[Stored data entries]
= Beginning of Section =

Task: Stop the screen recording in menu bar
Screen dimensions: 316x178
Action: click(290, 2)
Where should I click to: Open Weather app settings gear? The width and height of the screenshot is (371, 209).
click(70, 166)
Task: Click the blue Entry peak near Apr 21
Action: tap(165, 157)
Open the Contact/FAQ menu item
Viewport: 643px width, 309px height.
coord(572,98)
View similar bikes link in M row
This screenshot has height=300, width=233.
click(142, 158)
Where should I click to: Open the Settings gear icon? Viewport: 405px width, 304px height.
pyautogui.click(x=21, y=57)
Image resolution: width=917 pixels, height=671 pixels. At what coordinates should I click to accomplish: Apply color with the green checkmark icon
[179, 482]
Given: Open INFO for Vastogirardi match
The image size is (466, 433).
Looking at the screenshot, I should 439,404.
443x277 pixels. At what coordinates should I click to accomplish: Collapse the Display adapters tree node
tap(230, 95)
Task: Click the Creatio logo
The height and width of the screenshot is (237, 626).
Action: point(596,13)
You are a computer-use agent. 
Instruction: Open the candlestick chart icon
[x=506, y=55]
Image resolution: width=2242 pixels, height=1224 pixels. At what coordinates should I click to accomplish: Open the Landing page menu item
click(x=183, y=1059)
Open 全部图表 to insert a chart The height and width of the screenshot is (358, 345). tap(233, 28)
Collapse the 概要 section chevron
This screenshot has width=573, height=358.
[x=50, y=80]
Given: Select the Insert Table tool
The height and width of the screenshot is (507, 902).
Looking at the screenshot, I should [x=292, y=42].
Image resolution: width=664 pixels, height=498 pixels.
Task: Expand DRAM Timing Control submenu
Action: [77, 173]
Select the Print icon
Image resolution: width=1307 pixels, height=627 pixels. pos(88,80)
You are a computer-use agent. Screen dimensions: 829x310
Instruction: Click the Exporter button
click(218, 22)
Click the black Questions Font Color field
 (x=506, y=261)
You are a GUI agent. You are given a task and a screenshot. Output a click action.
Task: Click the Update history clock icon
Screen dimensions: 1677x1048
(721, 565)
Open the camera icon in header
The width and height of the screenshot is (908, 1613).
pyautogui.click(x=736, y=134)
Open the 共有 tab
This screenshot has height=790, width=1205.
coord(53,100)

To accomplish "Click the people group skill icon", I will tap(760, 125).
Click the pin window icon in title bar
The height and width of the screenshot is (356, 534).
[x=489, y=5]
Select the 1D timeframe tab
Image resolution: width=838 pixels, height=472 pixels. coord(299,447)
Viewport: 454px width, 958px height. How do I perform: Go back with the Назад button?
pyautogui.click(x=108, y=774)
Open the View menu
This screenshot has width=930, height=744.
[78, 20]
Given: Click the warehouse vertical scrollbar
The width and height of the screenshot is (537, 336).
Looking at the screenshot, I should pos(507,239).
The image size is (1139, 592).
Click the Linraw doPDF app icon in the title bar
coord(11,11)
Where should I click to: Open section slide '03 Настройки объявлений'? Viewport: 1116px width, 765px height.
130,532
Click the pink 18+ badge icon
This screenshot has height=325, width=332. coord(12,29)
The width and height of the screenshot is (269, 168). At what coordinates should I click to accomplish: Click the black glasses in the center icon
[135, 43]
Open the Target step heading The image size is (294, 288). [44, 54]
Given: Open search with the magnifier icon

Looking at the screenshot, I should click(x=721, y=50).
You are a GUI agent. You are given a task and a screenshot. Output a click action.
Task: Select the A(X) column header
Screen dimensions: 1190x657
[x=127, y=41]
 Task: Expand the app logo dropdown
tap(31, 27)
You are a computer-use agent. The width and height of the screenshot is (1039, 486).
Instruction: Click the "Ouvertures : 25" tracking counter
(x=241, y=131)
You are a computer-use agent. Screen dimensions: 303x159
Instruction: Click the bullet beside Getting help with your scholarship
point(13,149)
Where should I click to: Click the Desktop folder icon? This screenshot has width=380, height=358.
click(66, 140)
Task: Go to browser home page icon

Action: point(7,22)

= End of Section =

→ **Exercise**
The answer must be the line containing "Where should I click to: Click" and every line after it to the end of the data, exactly as written.

→ **Completed exercise**
Where should I click to: Click the Desktop folder icon? This screenshot has width=380, height=358.
click(66, 140)
Task: Go to browser home page icon

Action: point(7,22)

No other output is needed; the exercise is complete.